A co-worker years ago gave me a Laundry spaghetti-strap dress that a friend had given her and when she tried it on, it didn't fit, so she gave it to me. It needs to be taken in under the armholes, so I do that tomorrow when I take the pants to be hemmed. The dress is black wool with an embroidered design and fits beautifully, is elegant enough to wear to a book signing [hopefully my own] or gallery showing.

Next Saturday I risk showing the landlord the peeling paint and asking her to repair the ceiling so I can paint the living room. The sooner I can paint it, the better. Because I want to host my own birthday party in April, and I'd like to have the Tiffany blue walls by then. I'll invite a crowd that can spill into the dining room. Maybe Mom can cater it, I'll see.

Remember how just three or four entries ago I wrote that sometimes the detours are necessary? How prescient that was it appears now. I've decided I'm going to roll with it, rock-and-roll with life. So I want to have the party dress on hand, ready to slip into at a moment's notice.

Yet the idea that a person can be in control at all times is flawed. We do the best we can. I would rather talk with a friend at a coffeehouse than schmooze at a cocktail party, even though I'm a Classic. I'm not into that whole deal-making ethic, the "corner office, I've arrived" kind of mentality.

The idea of singing my own song appeals to me because I fought for the right to be free. The Judy Mowatt song, "Sing Our Own Song" was my anthem in the 1980s even though it referred to South Africa.

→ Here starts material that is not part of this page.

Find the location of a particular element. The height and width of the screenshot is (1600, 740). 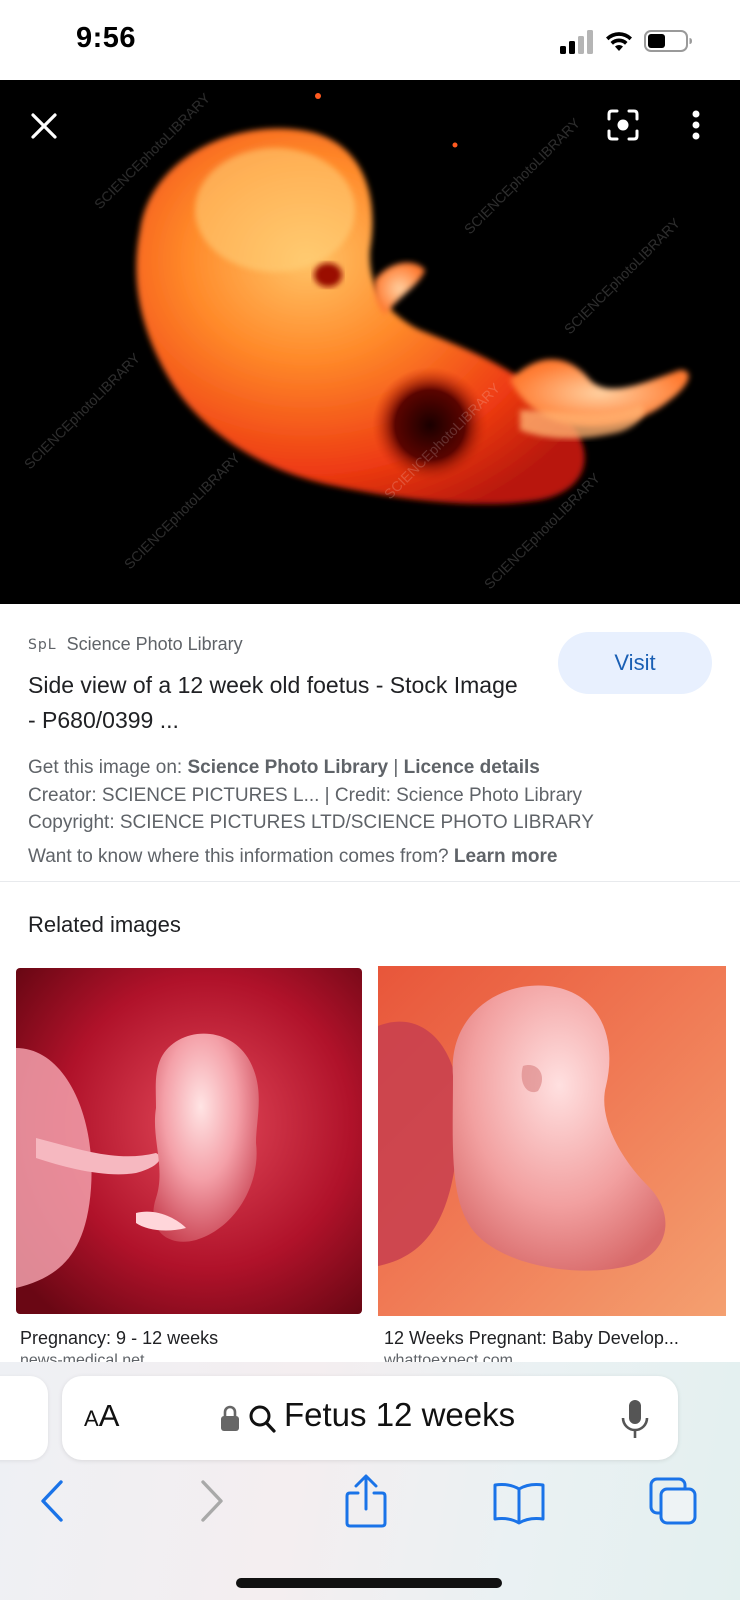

Ah, pinstripes. I have a pair of brown pinstripe pants that I wear in the fall and winter. That's a creative twist on the pinstripe suit I wore to the interview that got me the job at the law firm. I'm of a different stripe, always have been. Even today I muse on the idea that music energizes me, cheers me, and I could listen to iTunes radio for two hours. Because I can't live without music.

It also helps me cope with the blues, uplifts me in this review period. I like the image of designating an "off-season" shelf in a closet for our feelings we need to let go of to make room for new ones. A new image I use along with the apothecary chest where I place each feeling in a separate drawer. To visualize this enables me to let go and let life. It's not so overwhelming after all. Everyone has feelings. In Mercury retrograde, I've revisited things and today I placed the feelings on the off-season shelf.

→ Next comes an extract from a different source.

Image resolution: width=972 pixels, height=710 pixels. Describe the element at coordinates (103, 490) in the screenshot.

That's as far as I'll go without talking about what I actually felt, as that belongs in a therapist's room. Understand that things like fashion and music and keeping a journal are coping techniques, as well as creative visualization, which works wonders.

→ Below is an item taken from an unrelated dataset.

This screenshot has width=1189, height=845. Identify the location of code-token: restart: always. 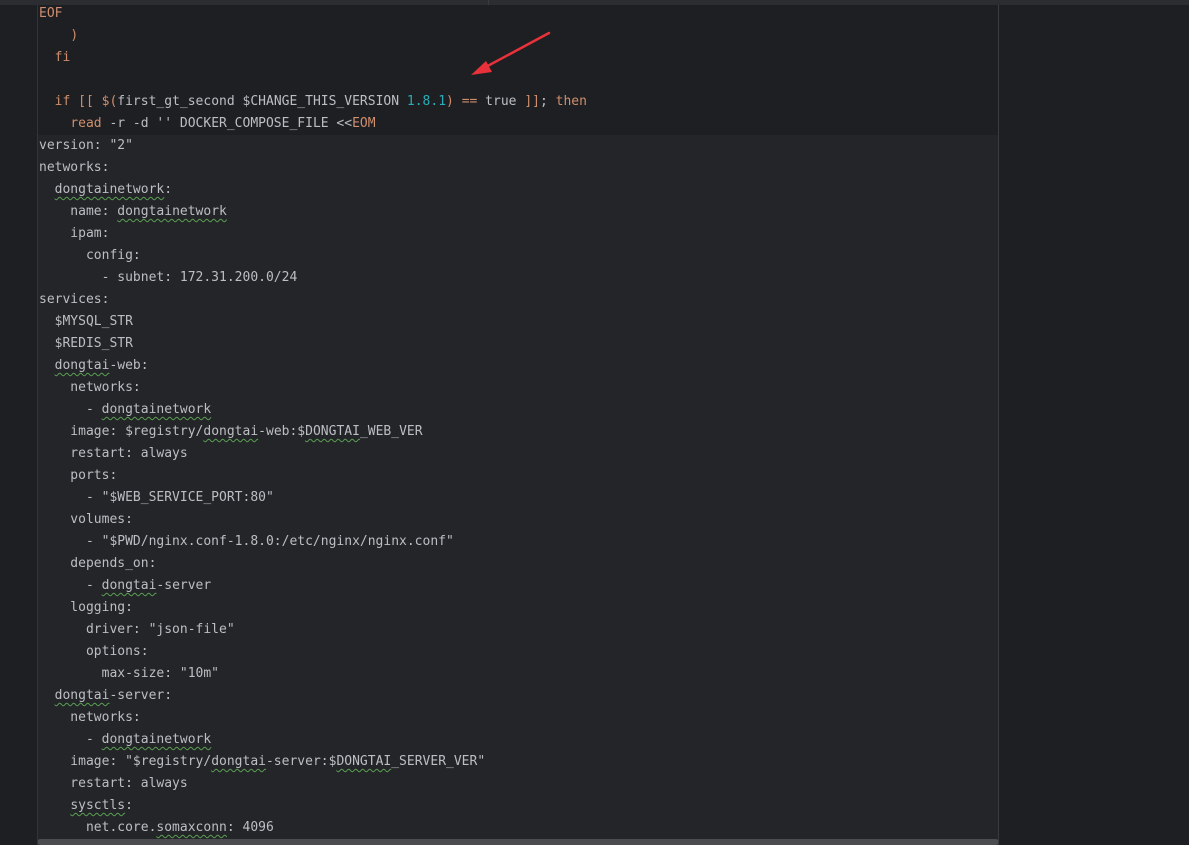
(114, 784).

Friendships help, too. Today I met the others at the Spanish restaurant for lunch. I nearly fell asleep in the cafe afterward, so decided to come home instead of going to the theater. You do what you can.

Eddie, Ana and the others are my good friends. The diagnosis was the ice breaker, and after that, it was their personalities that hooked me. They're good people. We spoke of how others are snooty, won't even say hello to you. Some of us were abandoned by our friends after we got sick. I pretty much go my own way and as the song goes, "get by with a little help from my friends." [My chemical friends, too.]

I'm a reverse snob who doesn't expect so-called normals to understand, the people who covet living a straight-and-narrow life yet ironically pigeonhole those of us who do our own thing. We're not this indistinguishable blob. Each of us has her own quirks and traits and feelings and life experiences that make her who she is.

The revolution will be televised if I have my way. My memoir, Left of the Dial, will be published in due season. The waiting is the hardest part, yet I'll gladly wait for that day. It is something I quietly work about going towards.

I want to help others find their voices. Hopefully my memoir will inspire others to come out of the closet, take their advocacy on the road, so to speak. I consider my role in this lifetime to educate others about what it's like to live with SZ.

This is it, folks, this is all I have to give you: one woman's life, on display like fine china.

The table is set and dinner's at eight.